Entries on target coordinates
* start *

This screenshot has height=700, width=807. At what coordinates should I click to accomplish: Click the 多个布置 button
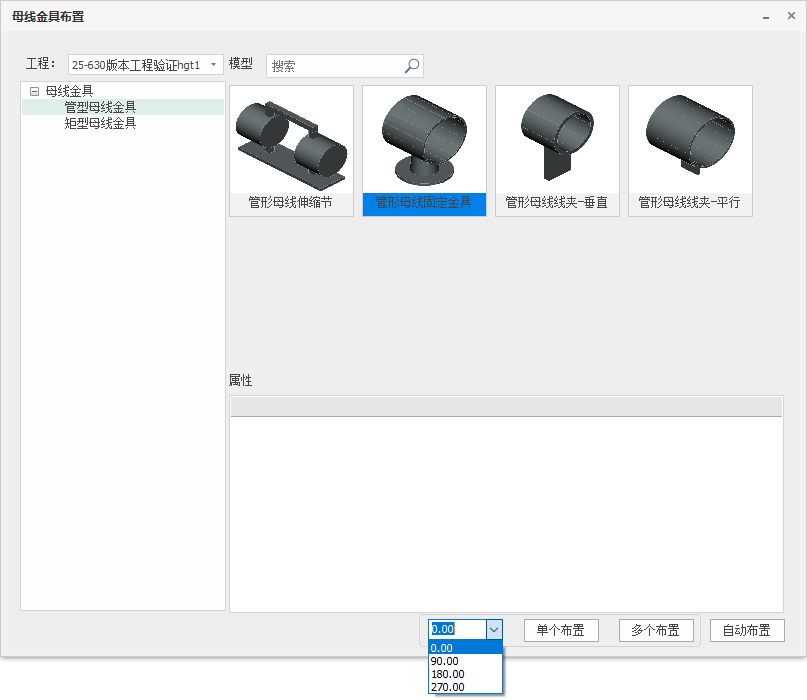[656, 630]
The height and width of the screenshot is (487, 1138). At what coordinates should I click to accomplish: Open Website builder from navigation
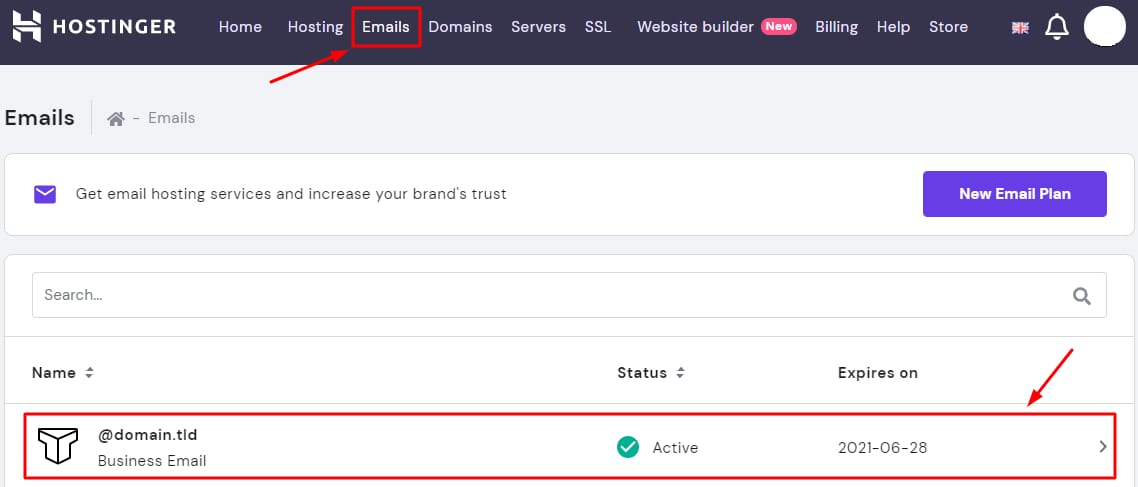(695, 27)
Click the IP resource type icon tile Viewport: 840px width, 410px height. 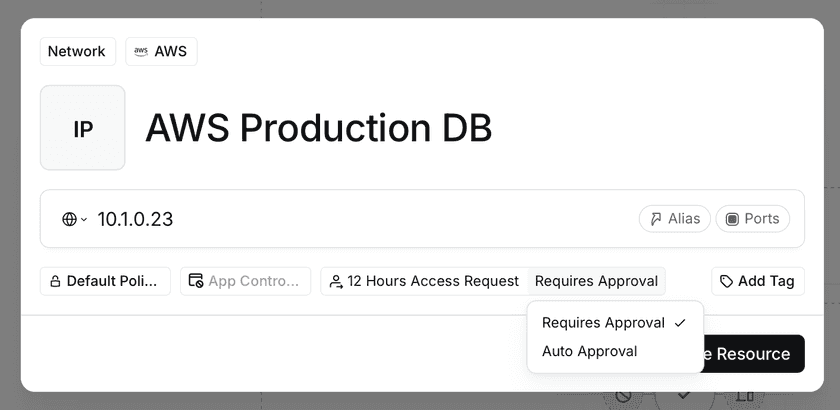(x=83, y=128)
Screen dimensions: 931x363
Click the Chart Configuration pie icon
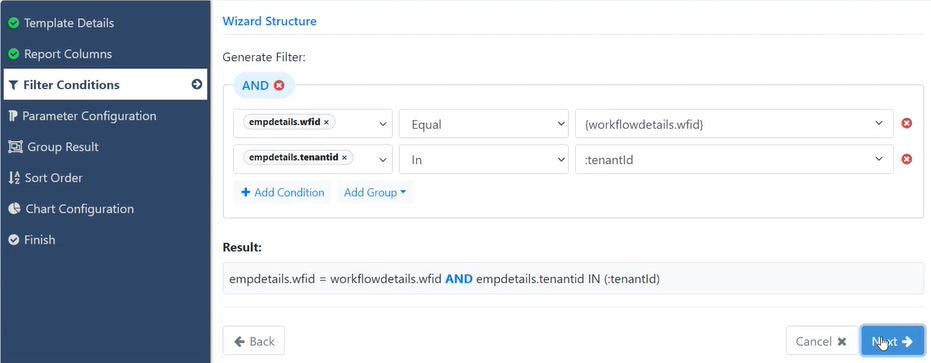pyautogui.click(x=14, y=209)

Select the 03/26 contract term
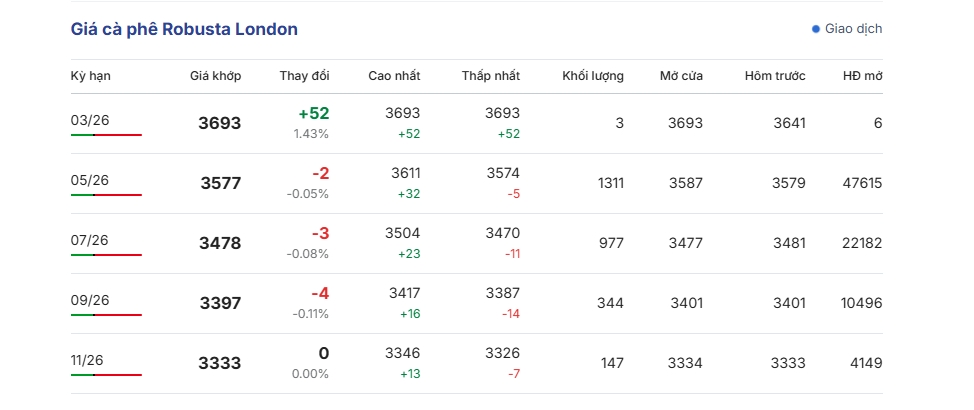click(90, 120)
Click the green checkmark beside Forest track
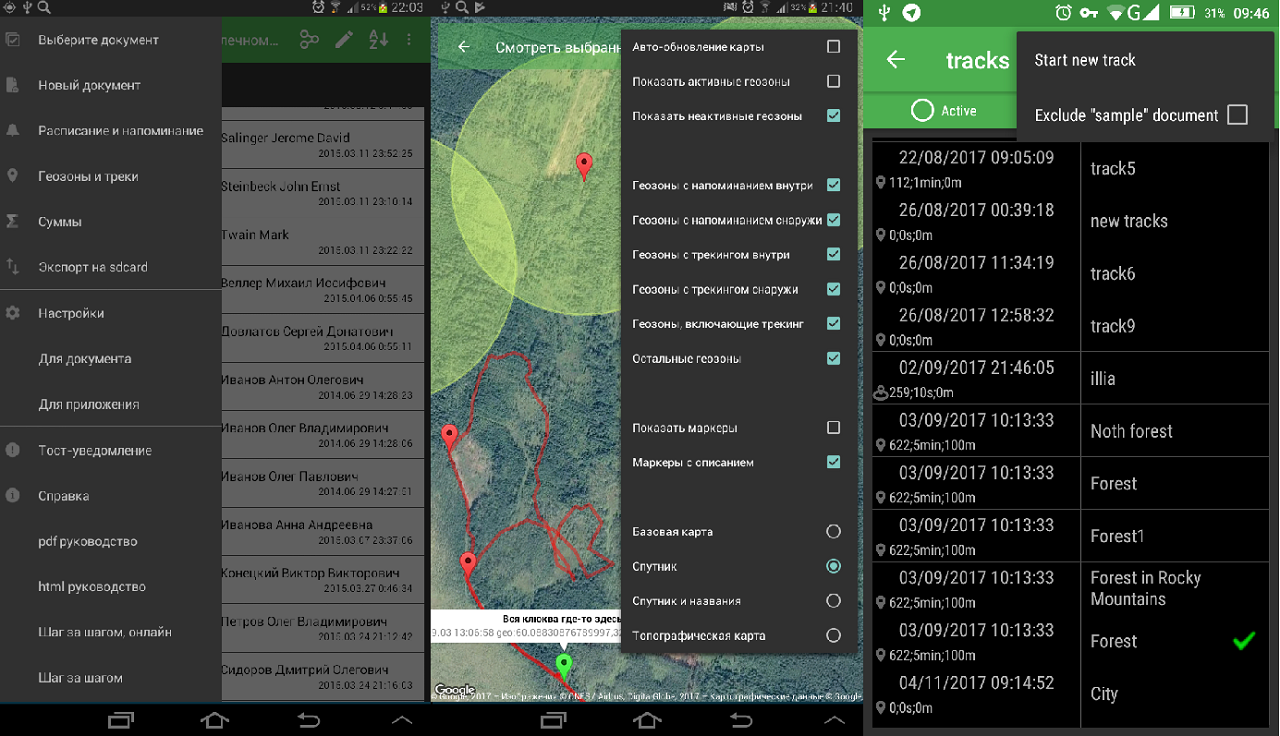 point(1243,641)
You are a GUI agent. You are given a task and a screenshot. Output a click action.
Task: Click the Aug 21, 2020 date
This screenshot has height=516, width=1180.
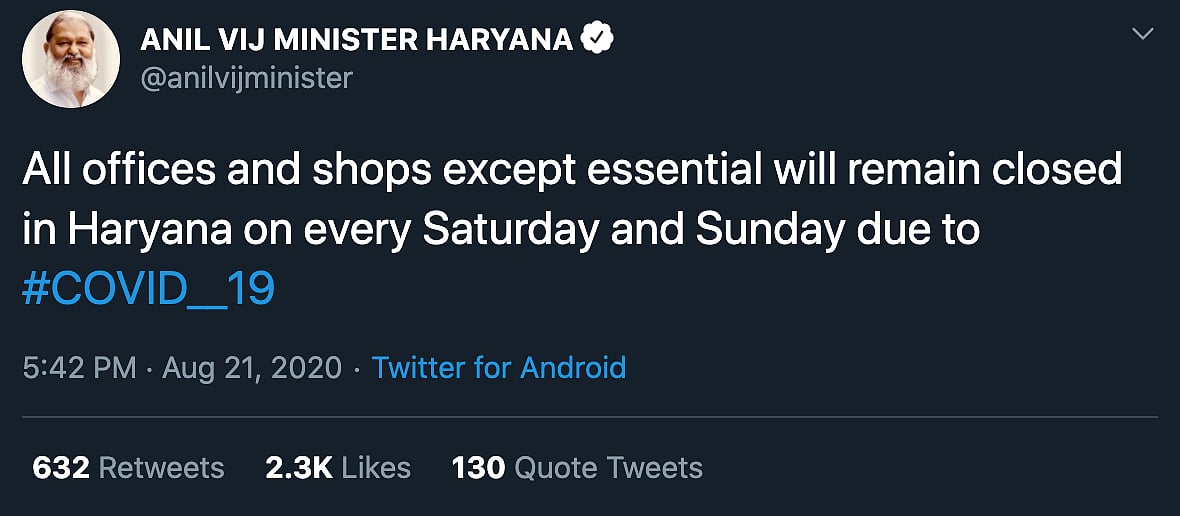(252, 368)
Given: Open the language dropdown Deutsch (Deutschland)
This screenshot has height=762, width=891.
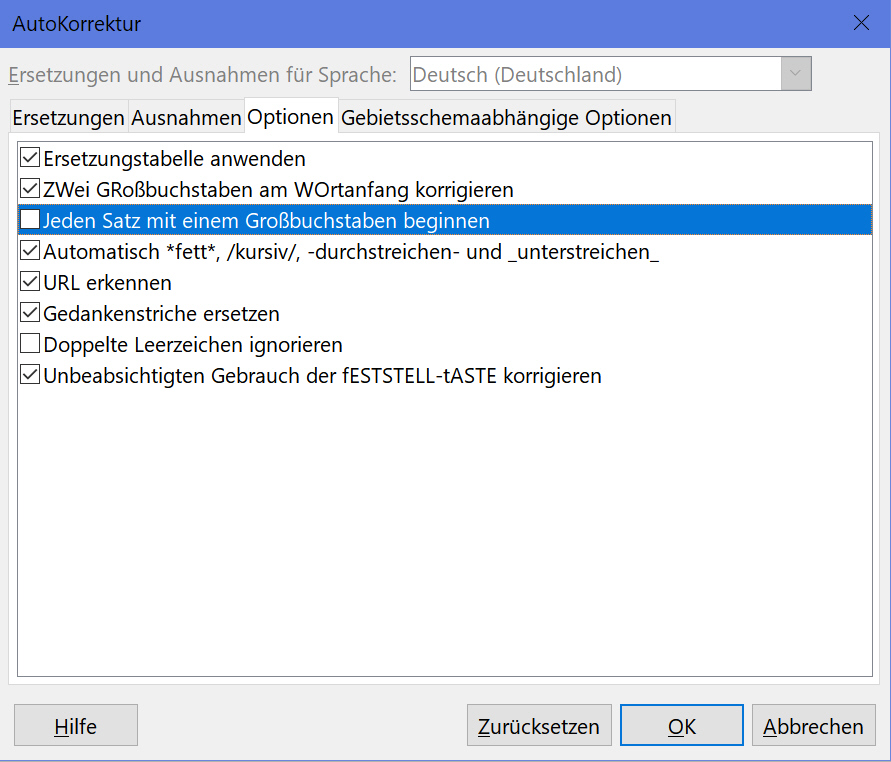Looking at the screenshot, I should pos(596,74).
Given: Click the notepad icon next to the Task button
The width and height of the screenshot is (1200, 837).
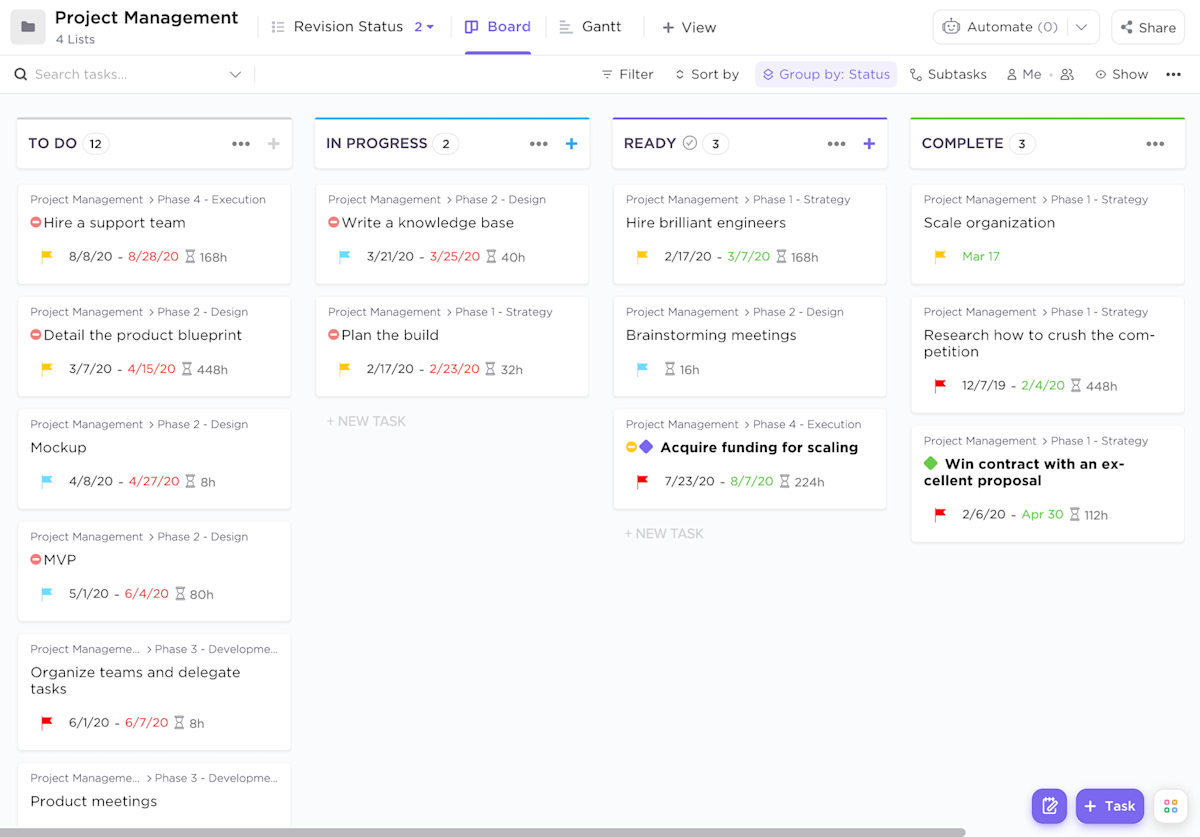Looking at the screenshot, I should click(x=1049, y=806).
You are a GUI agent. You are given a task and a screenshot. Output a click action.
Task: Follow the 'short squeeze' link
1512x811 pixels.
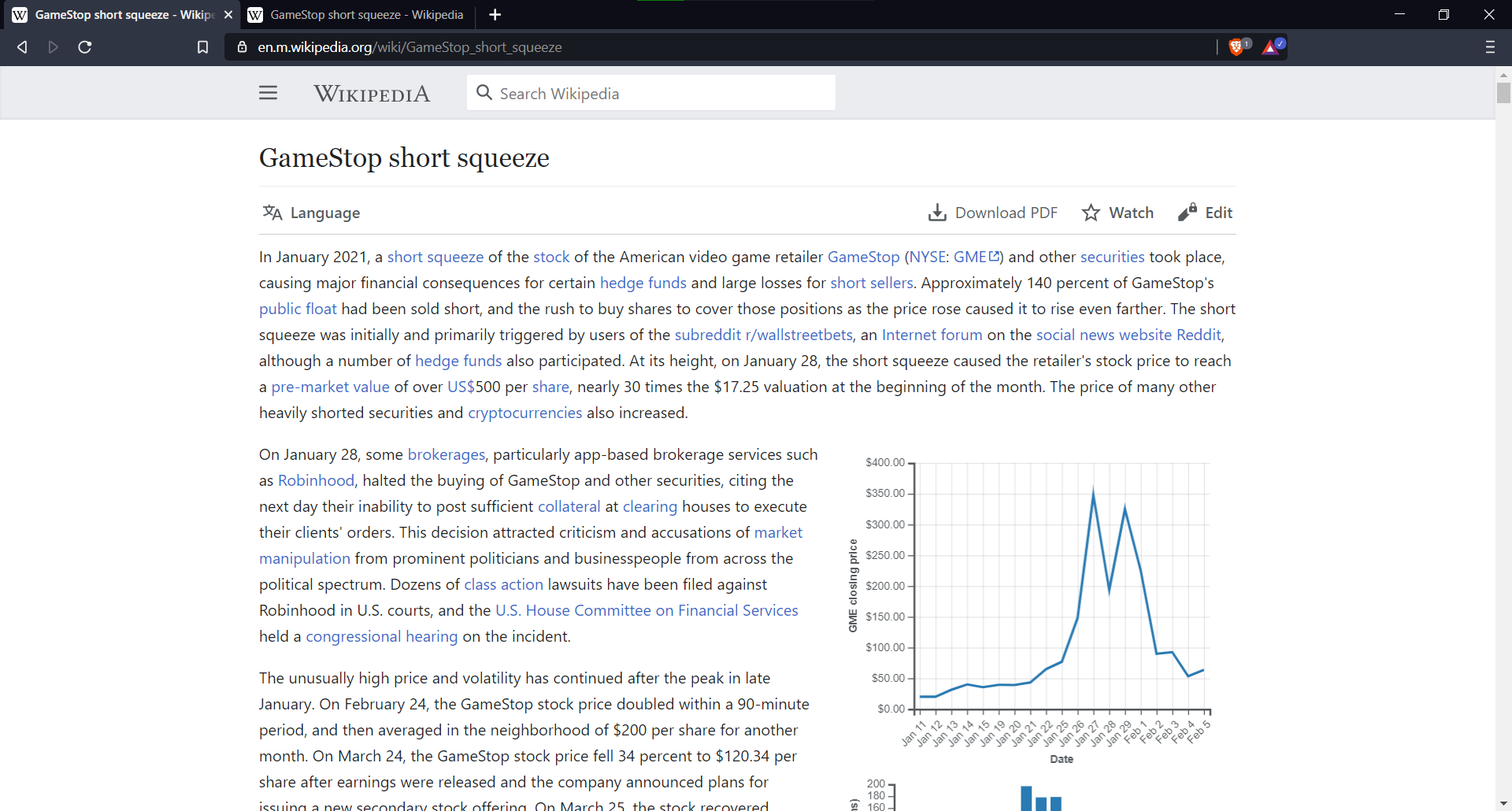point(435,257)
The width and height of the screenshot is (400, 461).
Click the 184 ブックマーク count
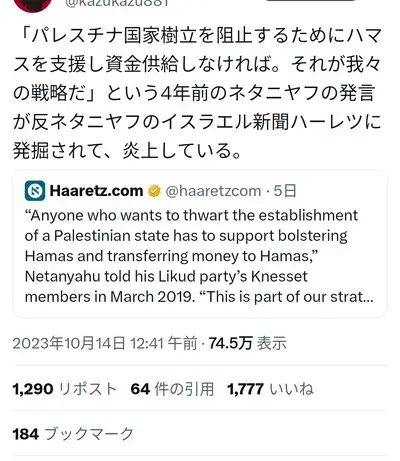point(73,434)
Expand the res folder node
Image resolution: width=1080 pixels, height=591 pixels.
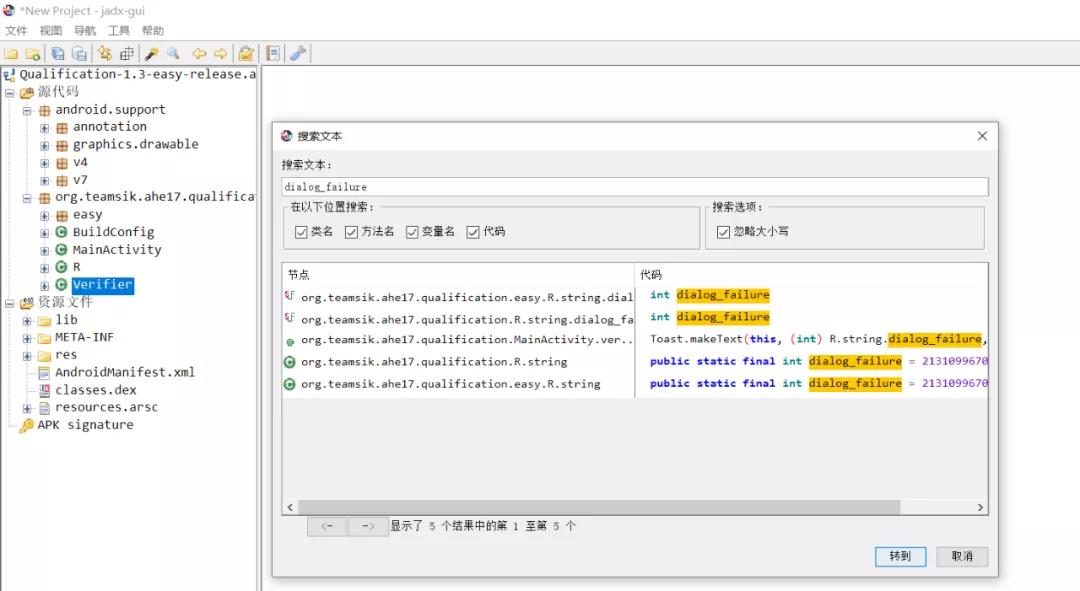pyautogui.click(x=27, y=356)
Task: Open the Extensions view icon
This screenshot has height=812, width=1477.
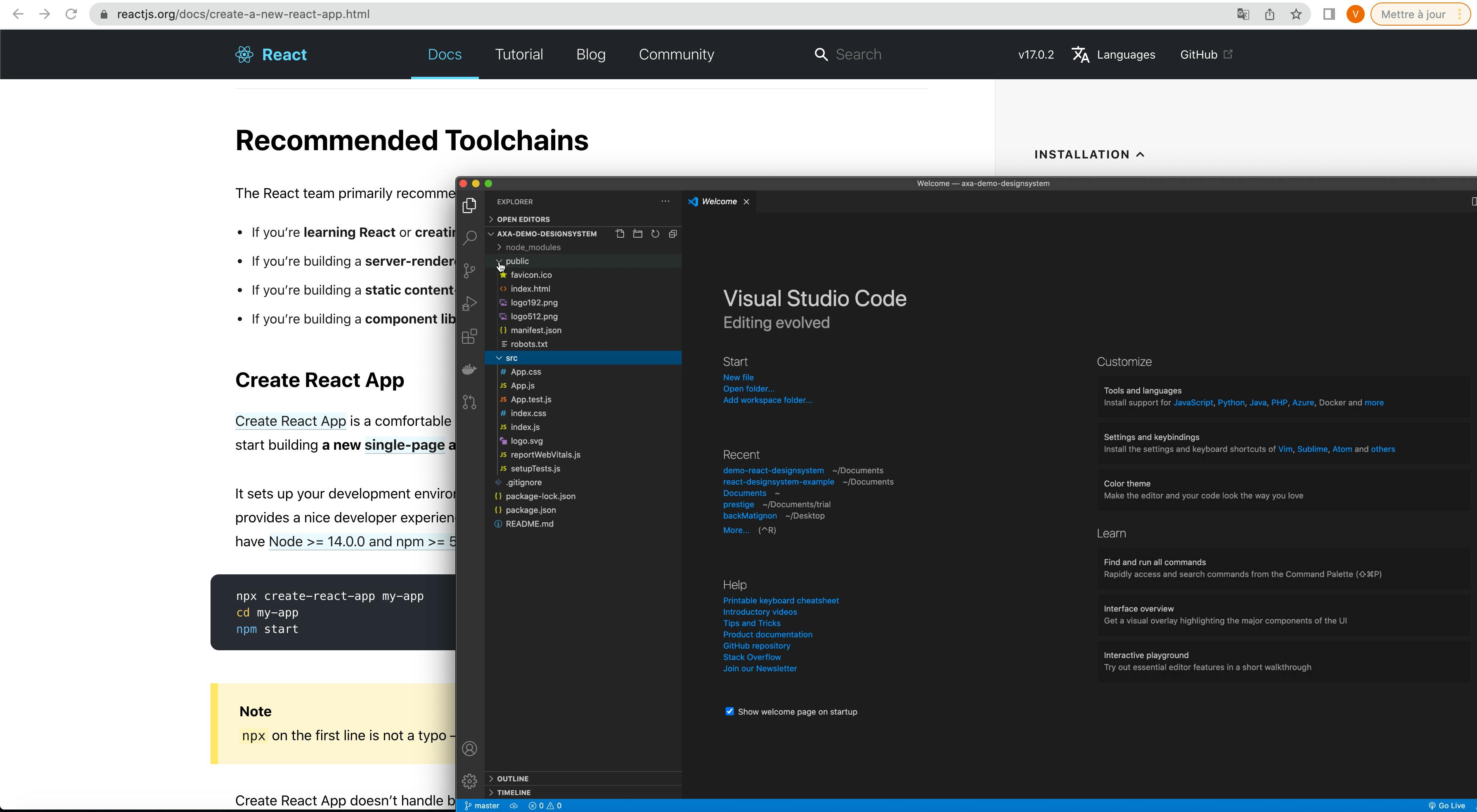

* end *

Reproduce the lines of the listing word for word, starting at the line that has "Given: Click the" and continuing to the end of the listing. Leave the pictures out.

Given: Click the notepad icon next to the Task button
The width and height of the screenshot is (1200, 837).
Looking at the screenshot, I should click(x=1049, y=806).
You are a GUI agent. You are given a task and a screenshot. Output a click action.
Task: Follow the 'short squeeze' link
1512x811 pixels.
point(435,257)
The width and height of the screenshot is (400, 461).
Click the 184 ブックマーク count
point(73,434)
Expand the res folder node
Image resolution: width=1080 pixels, height=591 pixels.
pyautogui.click(x=27, y=356)
Task: Open the Extensions view icon
This screenshot has height=812, width=1477.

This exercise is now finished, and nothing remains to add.